Injizierbare Partikel: Diese Schwierigkeiten hatten Firmen bisher
Zum Hintergrund: Mikropartikel in pharmazeutischen Anwendungen haben eine Größe von einem Mikrometer bis hin zu 1.000 Mikrometern. Viele pharmazeutischen Hersteller arbeiten mit Partikeln auf der Basis von Polymeren. Etwa ein Dutzend solcher Arzneimittelformulierungen wurden bereits in Europa und in den USA zugelassen. Doch so manches Projekt ist daran gescheitert, weil es Schwierigkeiten bei der praktischen Anwendung gab.
„Das Hauptproblem ist, dass Spritzen verstopfen, und Patienten nicht die richtige Dosis erhalten“, sagt Ana Jaklenec vom MIT. „Viele dieser Medikamente schaffen es nicht über die Entwicklung hinaus, weil die Injizierbarkeit Probleme bereitet.“
Solche Medikamente werden in der Regel intravenös oder unter die Haut gespritzt. Dafür zu sorgen, dass sie erfolgreich ihren Bestimmungsort erreichen, sei ein Schlüsselschritt im Prozess der Arzneimittelentwicklung, so Morteza Sarmadi vom MIT. Doch dieser wichtige Schritt erfolge erst zum Schluss der Entwicklung und würde so manche Zulassung vereiteln.

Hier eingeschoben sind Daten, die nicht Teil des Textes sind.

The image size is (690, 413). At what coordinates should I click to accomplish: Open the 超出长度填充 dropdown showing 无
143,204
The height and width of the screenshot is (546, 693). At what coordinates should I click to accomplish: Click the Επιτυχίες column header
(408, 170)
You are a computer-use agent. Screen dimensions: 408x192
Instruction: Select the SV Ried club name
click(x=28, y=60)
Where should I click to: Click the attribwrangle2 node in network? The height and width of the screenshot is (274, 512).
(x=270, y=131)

Prognosen mit einem mathematischen Modell
Um die Injizierbarkeit kleiner Teilchen zu verbessern, analysierten MIT-Forscher experimentell die Auswirkungen einer Veränderung der Größe und Form der Mikropartikel, der Viskosität der Lösung, in der sie suspendiert sind, sowie der Größe und Form der Spritze und der Nadel, mit denen sie verabreicht werden. Sie testeten Würfel, Kugeln und zylindrische Partikel mit unterschiedlichen Dimensionen und erfassten die Injizierbarkeit jedes einzelnen Partikels. Diese Schritte erfolgten im Labor.

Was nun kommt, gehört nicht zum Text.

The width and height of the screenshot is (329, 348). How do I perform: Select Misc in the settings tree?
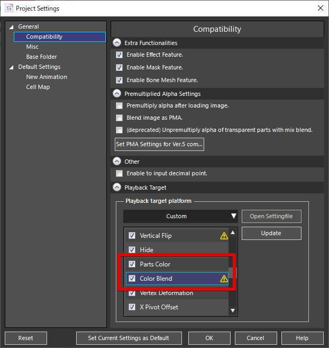pos(32,47)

Anhand ihrer Daten trainierten Jaklenec, Sarmadi und Kollegen ein neuronales Netz. Ihr Ziel war, zu prognostizieren, wie sich jeder dieser Parameter auf die Injizierbarkeit eines Arzneistoffs auswirkt. Als wichtigste Faktoren erwiesen sich die Partikelgröße, die Partikelkonzentration in der Lösung, die Viskosität der Lösung und die Nadelgröße.

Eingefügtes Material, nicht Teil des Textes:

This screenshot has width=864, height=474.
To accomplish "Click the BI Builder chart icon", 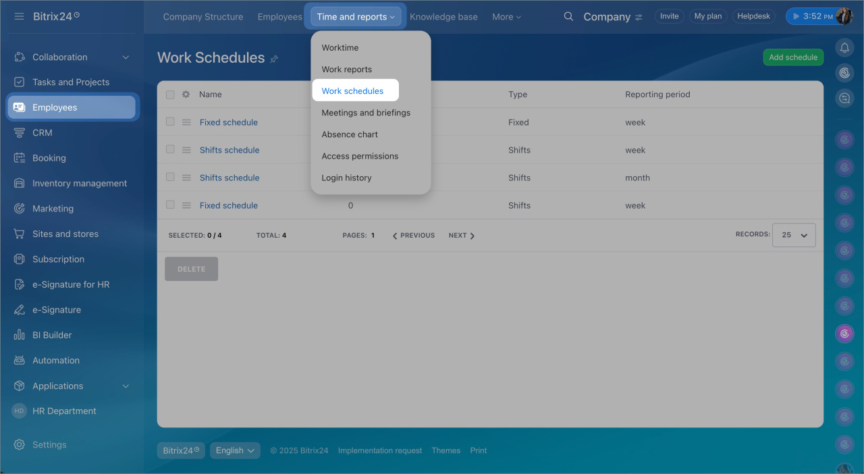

Forscher, die an Mikropartikeln zur Medikamentenabgabe arbeiten, können diese Parameter in das Tool eingeben und erhalten eine Vorhersage darüber, wie injizierbar ihre Partikel sein werden. Sie sparen Zeit erspart, die sie ansonsten bräuchten, um verschiedene Partikel im Labor herzustellen und zu testen. „Anstatt über die Experimente zu gehen, ohne eine Vorstellung davon zu haben, wie erfolgreich ein System sein wird, kann man dieses neuronale Netzwerk verwenden“, sagt Sarmadi.
Bessere Nadelformen, bessere Ergebnisse
Die Forscher verwendeten ihr mathematisches Modell auch, um zu untersuchen, wie sich eine Veränderung der Form der Spritze auf die Applikation auswirken könnte. Sie kamen zu einer optimalen Geometrie, die einer Düse ähnelt. Diese hat einen breiten Durchmesser, der sich zur Spitze hin verjüngt.
Mit ihrem neuen Spritzendesign testete das MIT-Team die Injizierbarkeit von Mikropartikeln: einer Probe, die sie bereits im Jahr 2017 detailliert untersucht hatten. Allein durch das Design der Kanüle ließ sich der Anteil aller in den Körper abgegebenen Teilchen von 15 % auf fast 90 % steigern. Chemische Modifikationen oder andere Lösungsmittel waren nicht erforderlich.
Erste Anwendung in der Krebstherapie
Im nächsten Schritt arbeiten die MIT-Experten daran, optimierte Systeme für Krebsimmuntherapeutika zu entwickeln. Diese Wirkstoffe lösen im Körper eine Immunreaktion aus, die sich gegen Tumorzellen richtet.
Kein Einzelfall: Jaklenec und Sarmadi vermuten, dass sich gut injizierbare Mikropartikel zur Verabreichung einer Vielzahl von Impfstoffen oder Medikamenten eignen könnten, darunter niedrigmolekulare Medikamente, aber auch große Proteine, wie sie in Biologika vorkommen.